9) The control device (1) according to one or more of the preceding claims, characterized by the fact that it comprises at least one storage unit (16) operatively connected to said central control unit (13) for the storage of at least one of said data (D) and said events (E), said storage unit (16) being operatively connected to at least one of said medium-range radio frequency communication unit (9) and said short-range radio frequency communication unit (11) for the transmission of at least one of said data (D) and said events (E) to said remote processing station (10).

10) The control device (1) according to one or more of the preceding claims, characterized by the fact that it comprises display means (17) operatively connected to said central control unit (13) and adapted to the display of at least one of said data (D) and said events (E).
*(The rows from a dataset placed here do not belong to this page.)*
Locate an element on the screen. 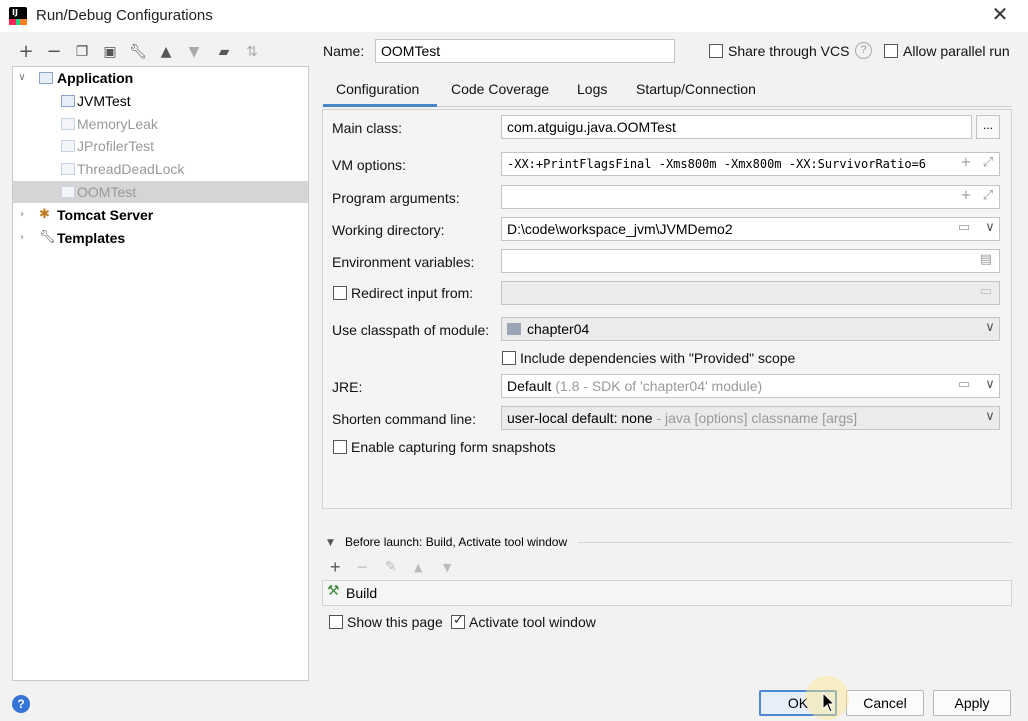 This screenshot has height=721, width=1028. help-icon: ? is located at coordinates (21, 704).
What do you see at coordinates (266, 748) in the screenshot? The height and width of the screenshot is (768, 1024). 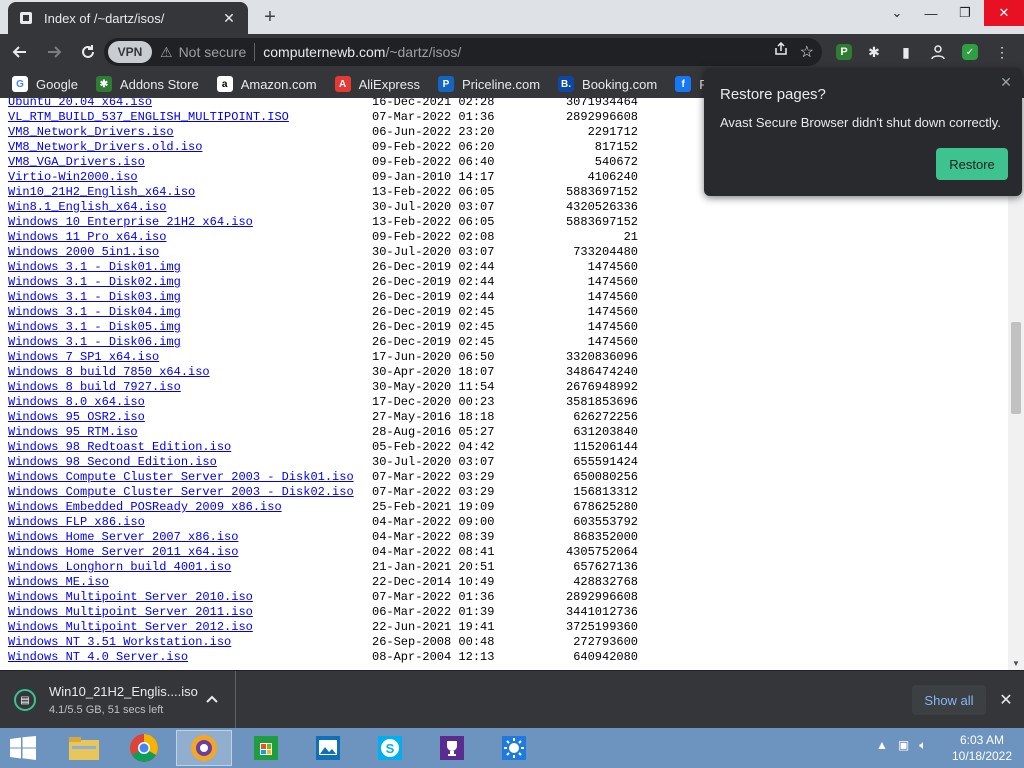 I see `store-icon` at bounding box center [266, 748].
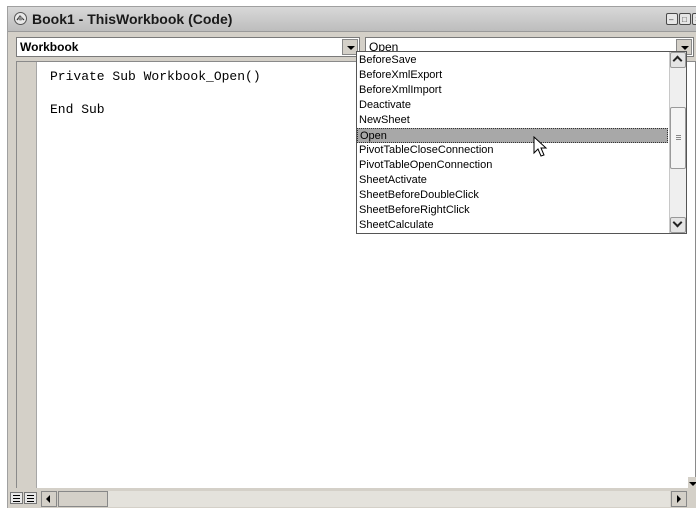  Describe the element at coordinates (512, 150) in the screenshot. I see `procedure-option: PivotTableCloseConnection` at that location.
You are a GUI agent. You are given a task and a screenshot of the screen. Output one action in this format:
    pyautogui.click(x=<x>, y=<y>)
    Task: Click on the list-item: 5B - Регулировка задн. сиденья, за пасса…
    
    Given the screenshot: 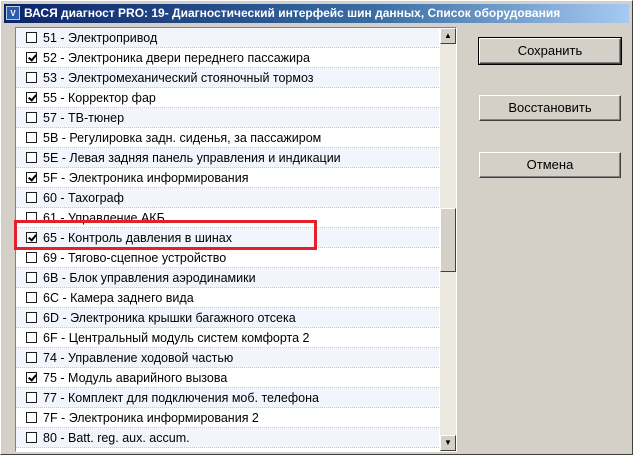 What is the action you would take?
    pyautogui.click(x=228, y=138)
    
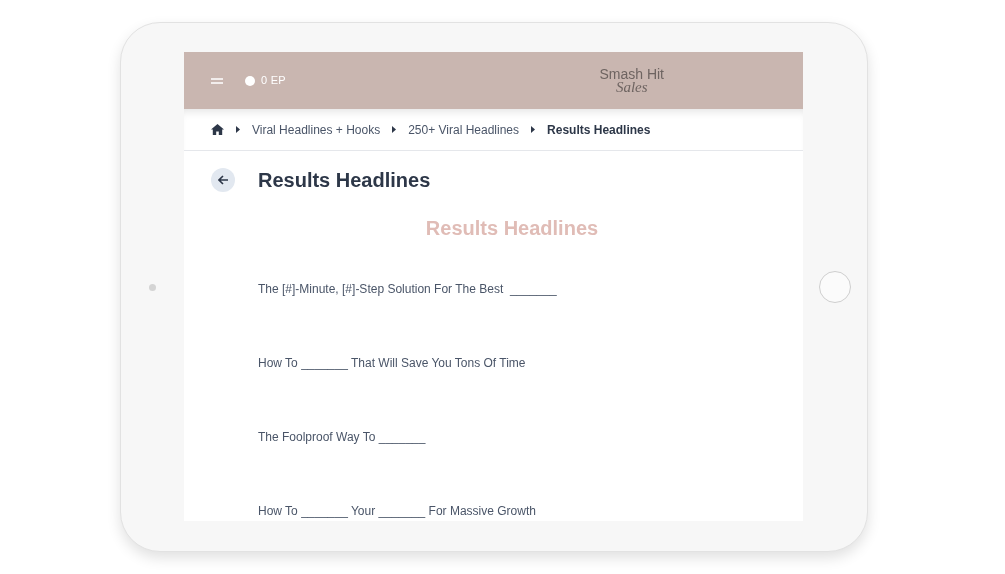 The height and width of the screenshot is (574, 1005). I want to click on points-label: 0 EP, so click(274, 81).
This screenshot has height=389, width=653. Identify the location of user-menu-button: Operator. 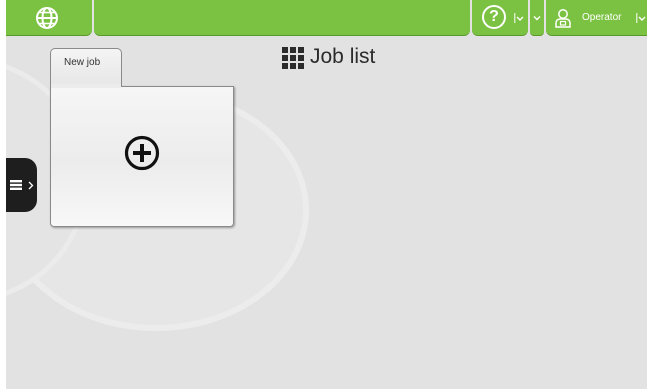
(596, 18).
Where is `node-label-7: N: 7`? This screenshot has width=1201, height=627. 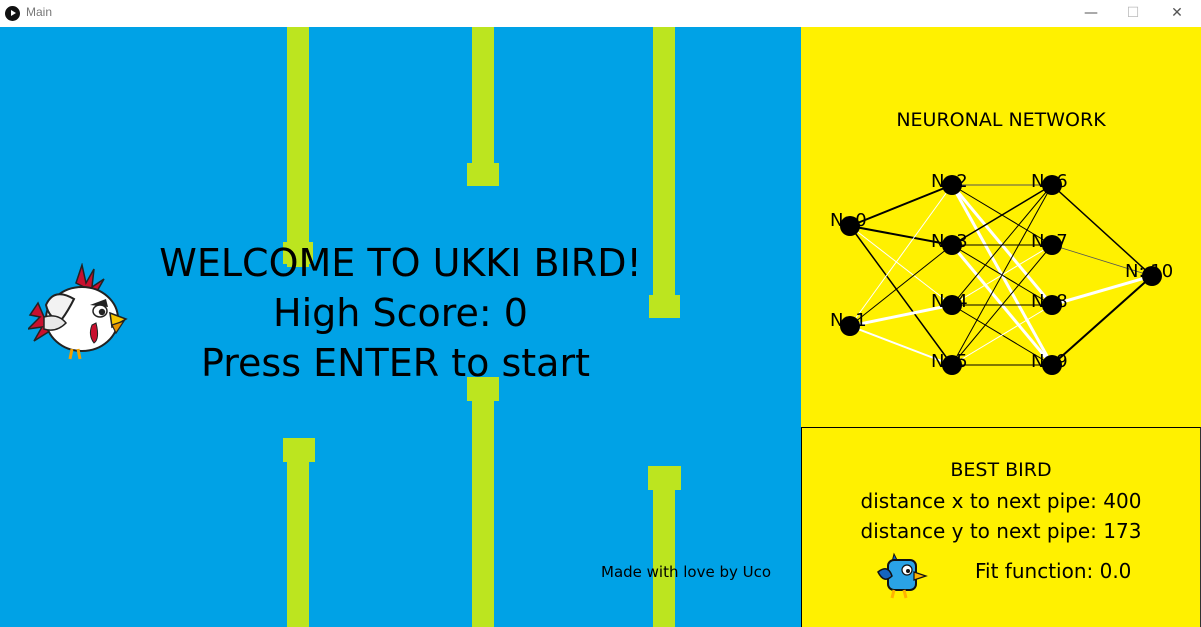
node-label-7: N: 7 is located at coordinates (1050, 242).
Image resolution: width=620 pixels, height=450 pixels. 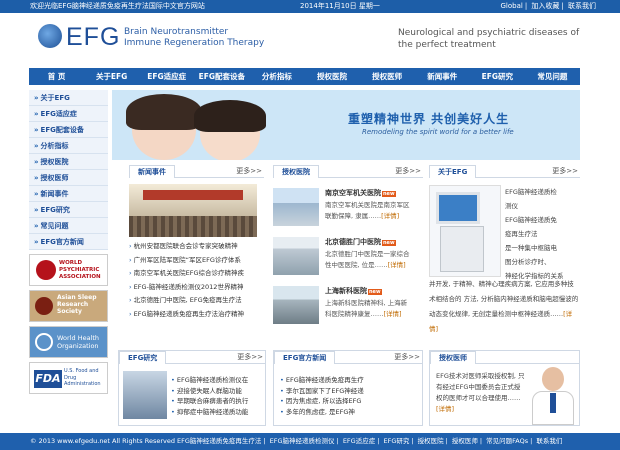 What do you see at coordinates (350, 402) in the screenshot?
I see `list-item: 因为焦虑症, 所以选择EFG` at bounding box center [350, 402].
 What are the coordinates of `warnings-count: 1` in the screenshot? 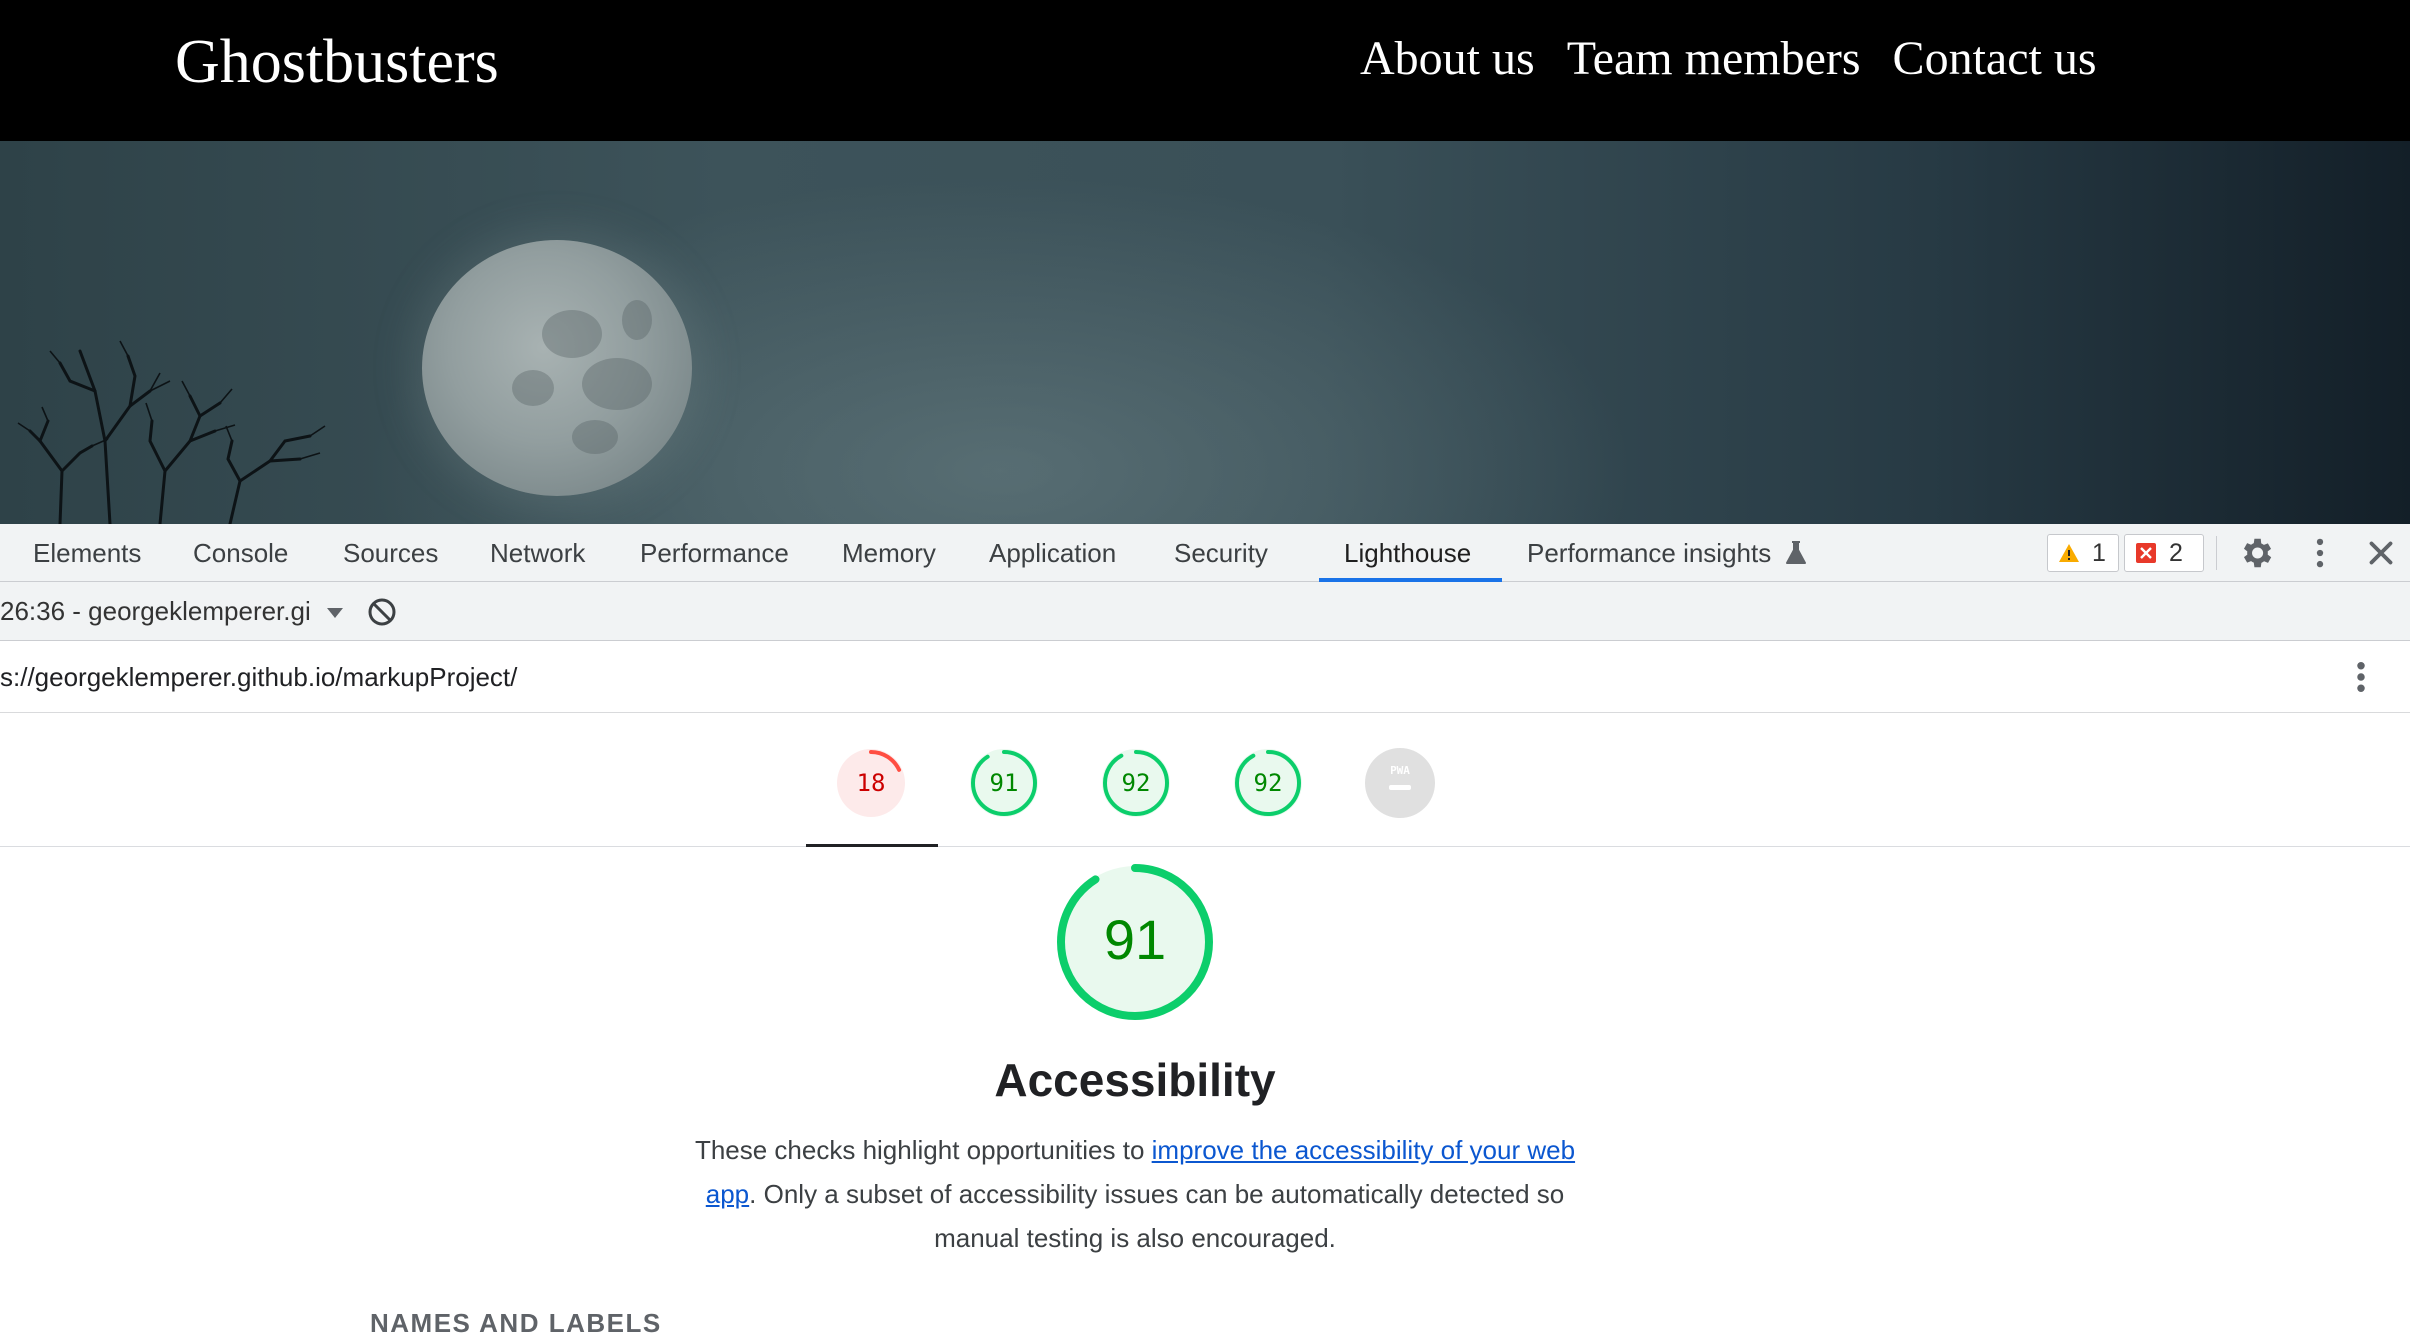 It's located at (2099, 553).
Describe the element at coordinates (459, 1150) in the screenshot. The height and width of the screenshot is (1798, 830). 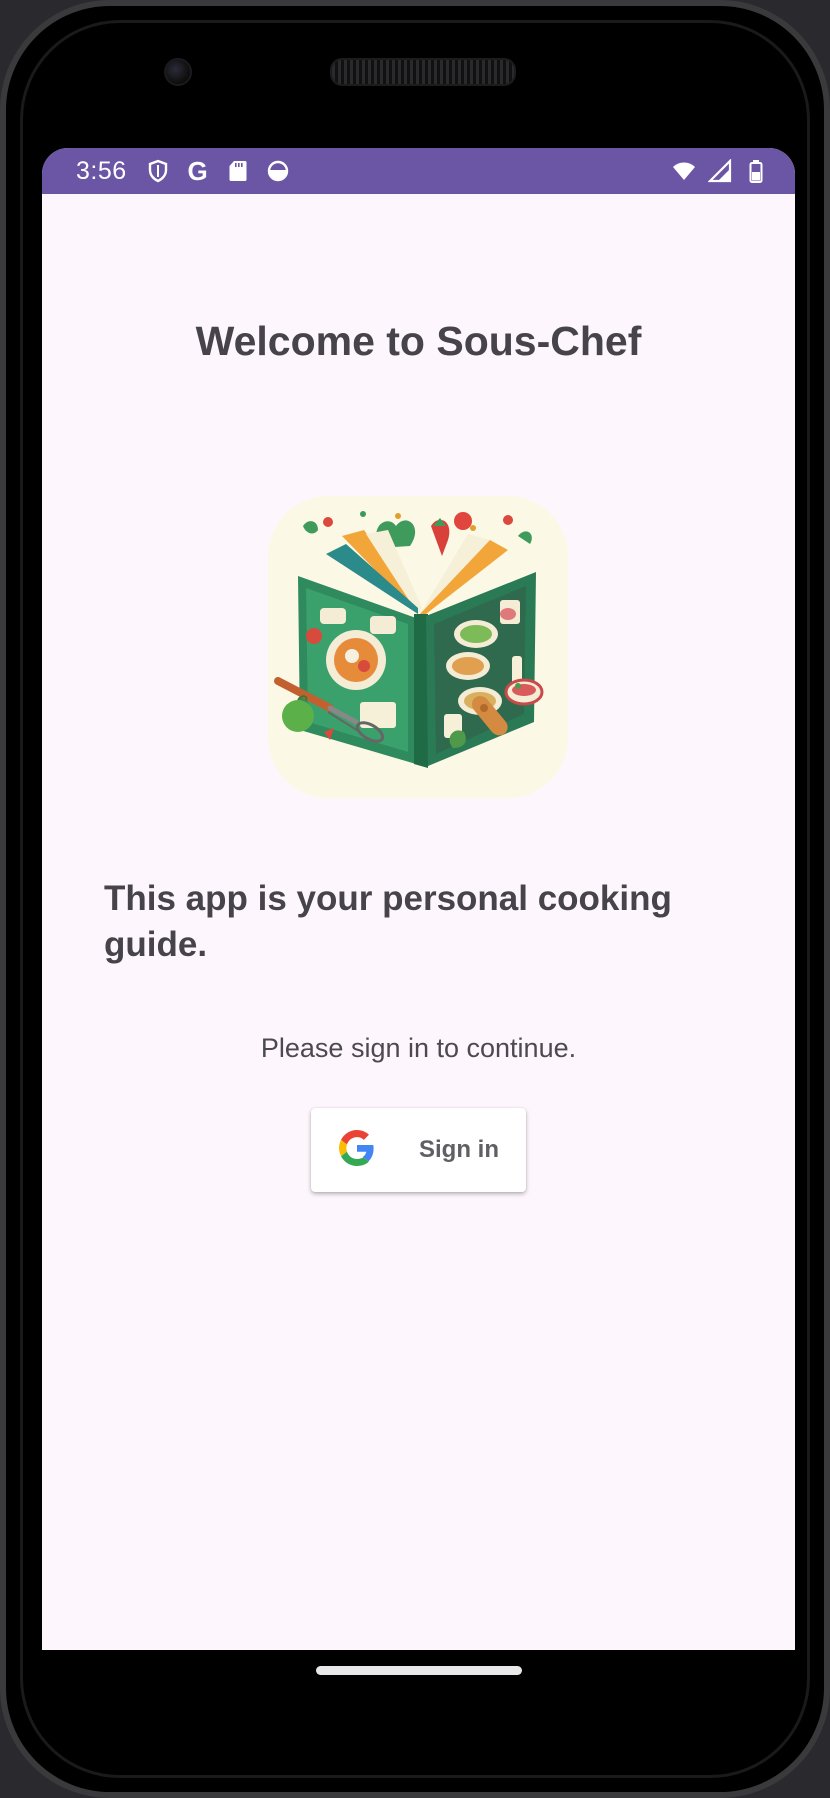
I see `sign-in-label: Sign in` at that location.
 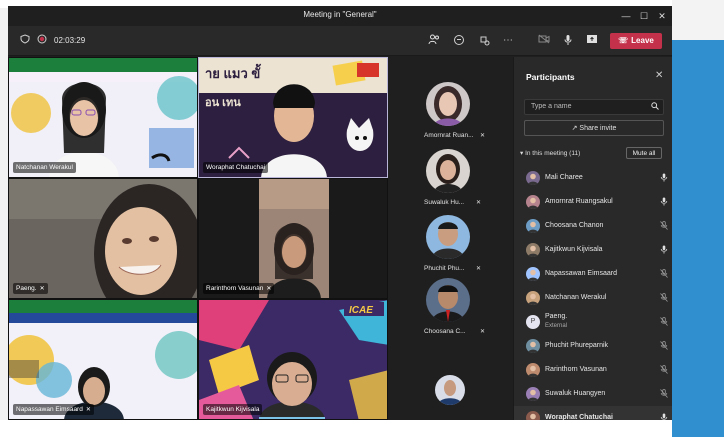 I want to click on participant-row: Phuchit Phureparnik, so click(x=593, y=346).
11) The control device (1) according to one or more of the preceding claims, characterized by the fact that it comprises at least one temperature sensor (22, 23) arranged at said power factor correction means (5) for the detection of the temperature of said bank of capacitors and of the internal temperature of said control device (1), said temperature sensor (22, 23) being operatively connected to said central control unit (13).

12) The control device (1) according to one or more of the preceding claims, characterized by the fact that it comprises connection means (24) of at least one connection interface selected from: a Bluetooth connection interface and a serial connection interface.

13) The system for the power factor control, characterized by the fact that it comprises at least one control device (1) according to one or more of the preceding claims and at least one data communication unit (26) having:

radio frequency receiving means (27) operatively connected to said medium-range radio frequency communication unit (9) for the receipt of at least one of said data (D) and said events (E);

storage means (28) of at least one of said data (D) and said events (E) operatively connected to said radio frequency receiving means (27); and - transmission means (29) of at least one of said data (D) and said events (E) to said remote processing station (10).

14) The system according to claim 13, characterized by the fact that said transmission means (29) comprise at least one of radio mobile transmission means and wired transmission means.

15) The system for the power factor control, comprising at least one control device (1) according to one or more of claims 1 to 12, characterized by the fact that it comprises at least one mobile device (12) having:

at least one short-range radio frequency communication apparatus (30) operatively connected to said short-range radio frequency communication unit (11) for the receipt of said events (E);

at least one software program (31) for the processing of said events (E).